# [Your tasks]
(a) According to the E. coli vaccine description, how many children were injected in the phase II study?
(b) List every item that the E. coli vaccine description names as something whose consumption, after contamination by feces from infected animals, leads to infection.

(Beginning of Excerpt)

Description of Technology: This invention is a conjugate vaccine to prevent infection by E. coli 0157:H7, particularly in young children under 5 years of age. E. coli 0157:H7 is an emerging human pathogen which causes a spectrum of illnesses with high morbidity and mortality, ranging from diarrhea to hemorrhagic colitis and hemolytic-uremic syndrome (HUS). Infection with E. coli 0157:H7 occurs as a result of consumption of water, vegetables, fruits or meat contaminated by feces from infected animals, such as cattle. The most recent large outbreak in the U.S. was from contaminated bag spinach. The conjugate is composed of the O-specific polysaccharide isolated from E. coli 0157, or other Shiga-toxin producing bacteria, conjugated to carrier proteins, such as non-toxic P. aeruginosa exotoxin A or Shiga toxin 1. A Phase I clinical trial, involving adult humans, showed the vaccine is safe and highly immunogenic. Adults, after one injection containing 25 μ g of antigen, responded with high titers of bactericidal antibodies. Similarly in a phase II study, fifty 2-to-5- years old children in U.S. were injected with the conjugate vaccines. There were only mild local adverse reactions. More than 90% of the children responded with greater than 10 fold rise of E. coli O157 antibodies of bactericidal ability. Thus the conjugates of the invention are promising vaccines, especially for children and the elderly, who are most likely to suffer serious consequences from infection.

(End of Excerpt)
(Beginning of Data provided)

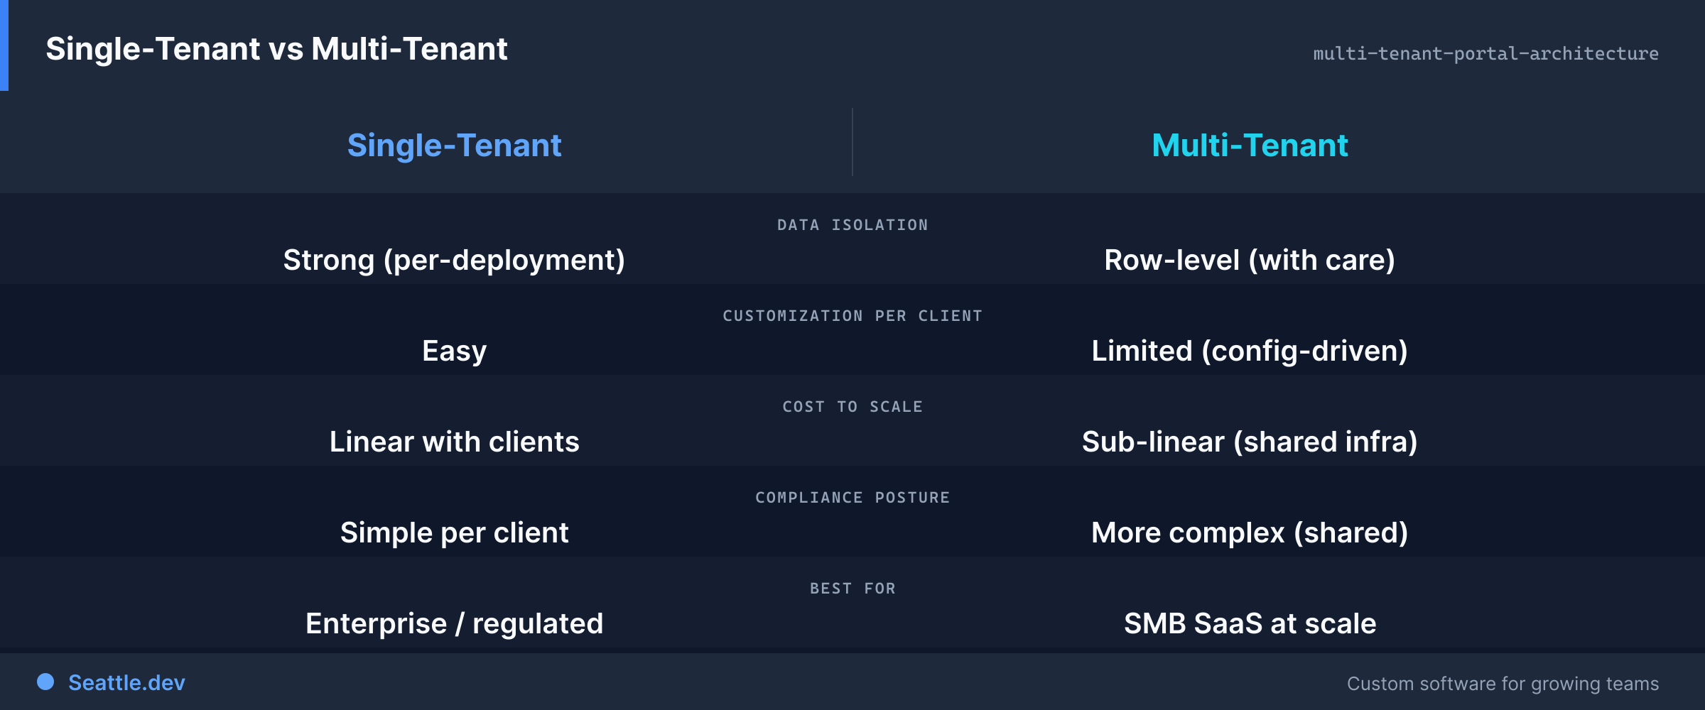Click the blue dot beside Seattle.dev
The width and height of the screenshot is (1705, 710).
45,682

(End of Data provided)

# [Solutions to the exercise]
(a) Fifty children aged 2 to 5 in the U.S.

(b) Water, vegetables, fruits, meat